Rn 9

Der allgemeine Gerichtsstand wird gem. § 4, §§ 1319 ZPO bestimmt. Danach ist der allgemeine Gerichtsstand einer natürlichen Person deren Wohnsitz im Inland (§ 13 ZPO). Unter dem Wohnsitz (§§ 7 ff.
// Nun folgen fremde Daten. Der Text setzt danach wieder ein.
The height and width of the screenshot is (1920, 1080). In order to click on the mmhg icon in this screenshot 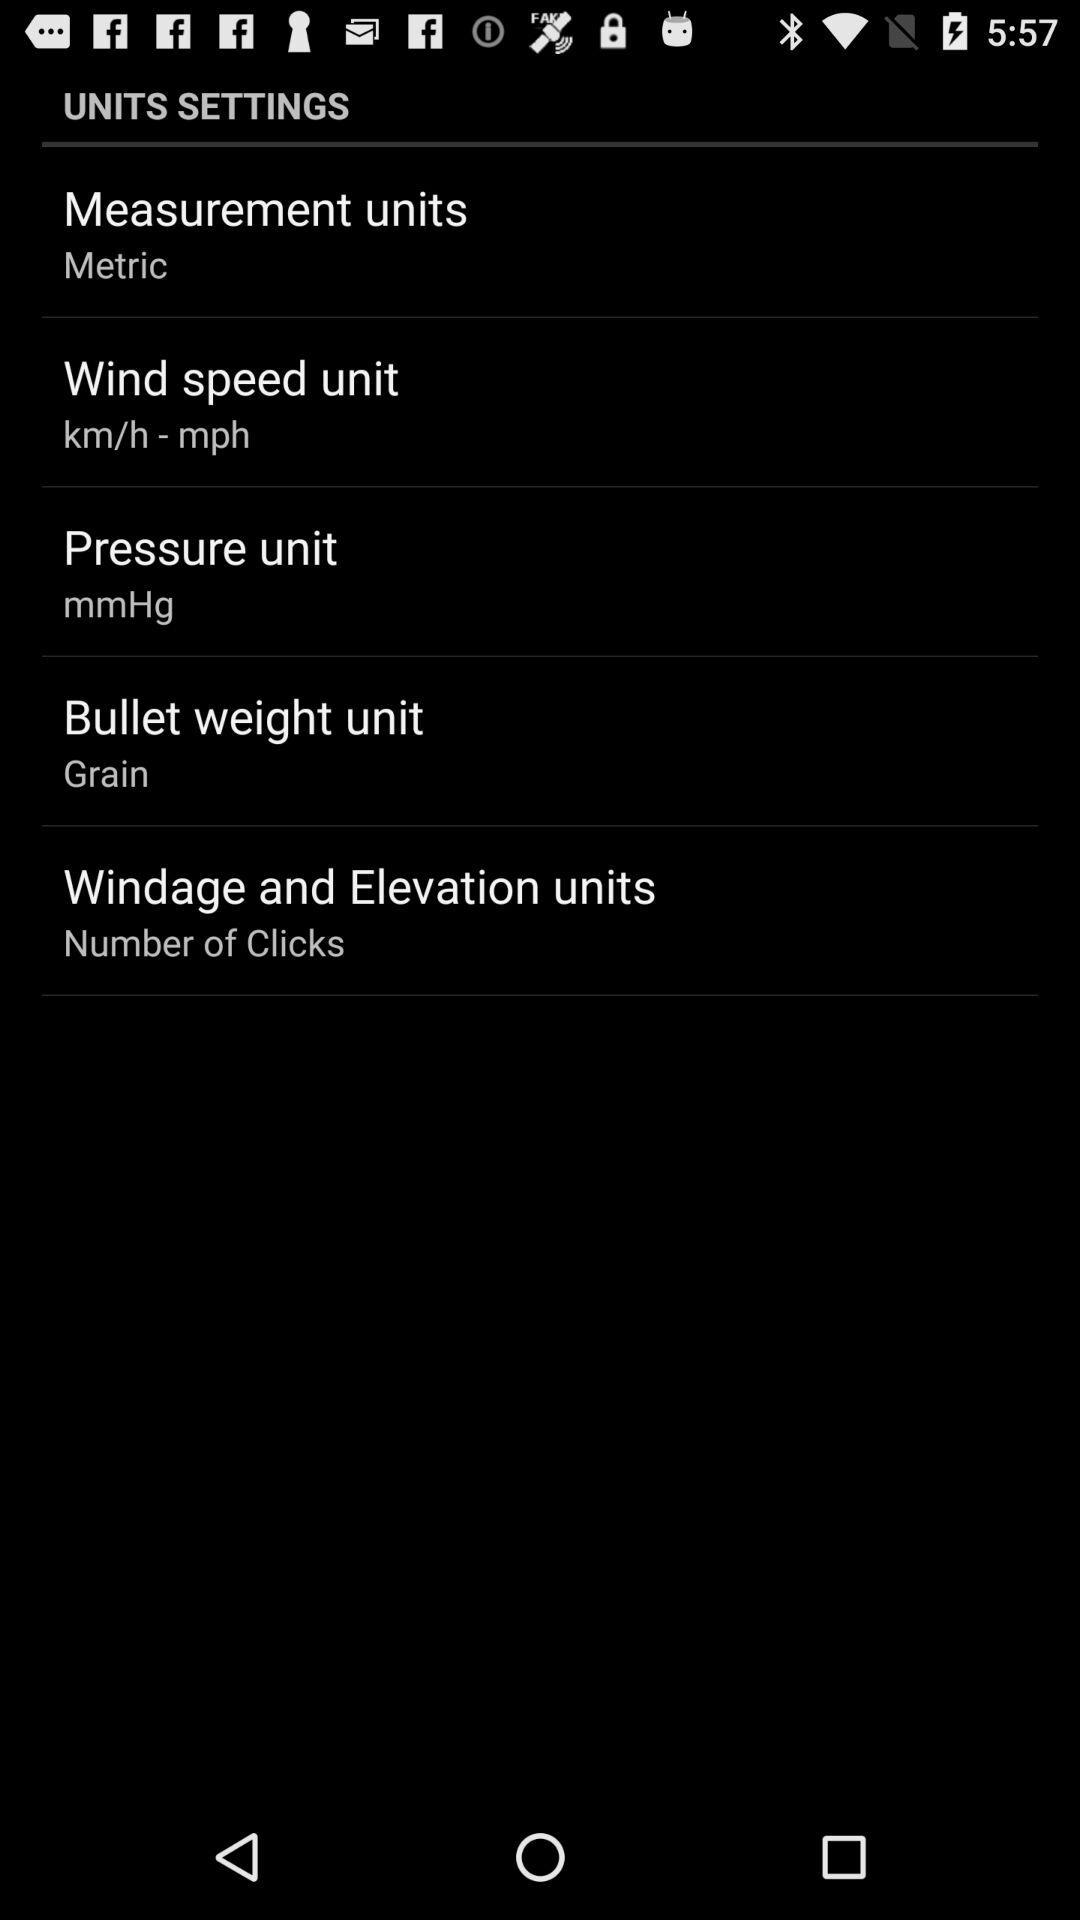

BGB) ist der räumliche Mittelpunkt der gesamten Lebensverhältnisse zu verstehen.[22] Dabei kommt einer Anmeldung beim zuständigen Einwohnermeldeamt nur eine Indizwirkung zu, da ausschlaggebend die tatsächlichen Verhältnisse sind.[23] Ob und inwieweit über § 16 ZPO die Zuständigkeit des Insolvenzgerichts begründet sein kann, hängt zunächst von der Frage ab, ob der Schuldner einen Aufenthaltsort innerhalb der Bundesrepublik Deutschland hat und auch im Ausland keinen festen Wohnsitz hat.[24] Ein Wohnsitz an mehreren Orten gem. § 7 Abs. 2 BGB setzt voraus, dass die an den betreffenden Orten unterhaltenen Wohnungen gleichermaßen den Schwerpunkt bilden.[25] Strafhaft oder Untersuchungshaft wirkt nicht wohnsitzbegründend.[26]

Befindet sich der Schuldner in einem Zeugenschutzprogramm und verweigert er mit dem Hinweis darauf die Angabe seines aktuellen Wohnsitzes, richtet sich die örtliche Zuständigkeit nicht nach § 16 ZPO analog nach seinem letzten bekannten Wohnsitz, da § 10 Abs. 1 ZSHG in Insolvenzverfahren keine Anwendung findet.[27] Ein Schuldner im Zeugenschutzprogramm hat, sofern er die Durchführung eines Insolvenzverfahrens begehrt, seine aktuelle Anschrift offenzulegen.[28]

 

Rn 10

Bei juristischen Personen bestimmt sich der allgemeine Gerichtsstand nach dem Sitz der Gesellschaft, Entsprechendes gilt für Personenvereinigungen ohne eigene Rechtspersönlichkeit, die jedoch als solche passiv parteifähig sind, wie OHG, KG, Partnerschaft, (arbeitsrechtliche) Gewerkschaften und politische Parteien.

 

Rn 11

Der Sitz bei Kaufleuten ist aus dem Handelsregister zu ersehen, wobei die Eintragung in das Handelsregister weder erforderlich noch für sich ausreichend ist für die Begründung der örtlichen Zuständigkeit. Bestehen jedoch keine Anhaltspunkte dafür, dass der im Handelsregister eingetragene Sitz und der tatsächliche Mittelpunkt der selbstständigen wirtschaftlichen Tätigkeit auseinanderfallen, ist die handelsregisterliche Eintragung ausreichendes Indiz. Ermangelt es an einem satzungsmäßigen Sitz, so ist nach § 17 Abs. 1 Satz 2 ZPO auf den Ort der tatsächlichen Verwaltung abzustellen.

[23] BGH, Beschl. v. 21.12.1994, XII ARZ 35/94, NJW-RR 1995, 507; OLG Schleswig, 11.02.2010, 2 W 11/10, NZI 2010, 260.
[25] AG Köln, Beschl. v. 18.02.2008, 71IK585/07, NZI 2008, 390 [AG Köln 18.02.2008 - 71 IK 585/07].
[26] BGH, Beschl. v. 19.06.1996, XII ARZ 5/96, NJW-RR 1996, 1217; OLG München, Beschl. v. 01.07.2016, 34 AR 77/16, ZInsO 2016, 1702; OLG Hamm, Beschl. v. 18.08.2016, 32 SA 38/16, ZInsO 2017, 163; vgl. dazu ausführlich Greiner, ZInsO 2016, 1928.
[27] LG Hamburg, Beschl. v. 14.07.2005, 326 T 7/05, NZI 2006, 115; AG Hamburg ZInsO 2005, 276; Frind, ZVI 2005, 57.
[28] LG Hamburg, Beschl. v. 14.07.2005, 326 T 7/05, NZI 2006, 115; LG Bonn, Beschl. v. 01.03.2017, 6 T 29/17 mit ausführlicher Abwägung der Interessen von Schuldner und Gläubiger.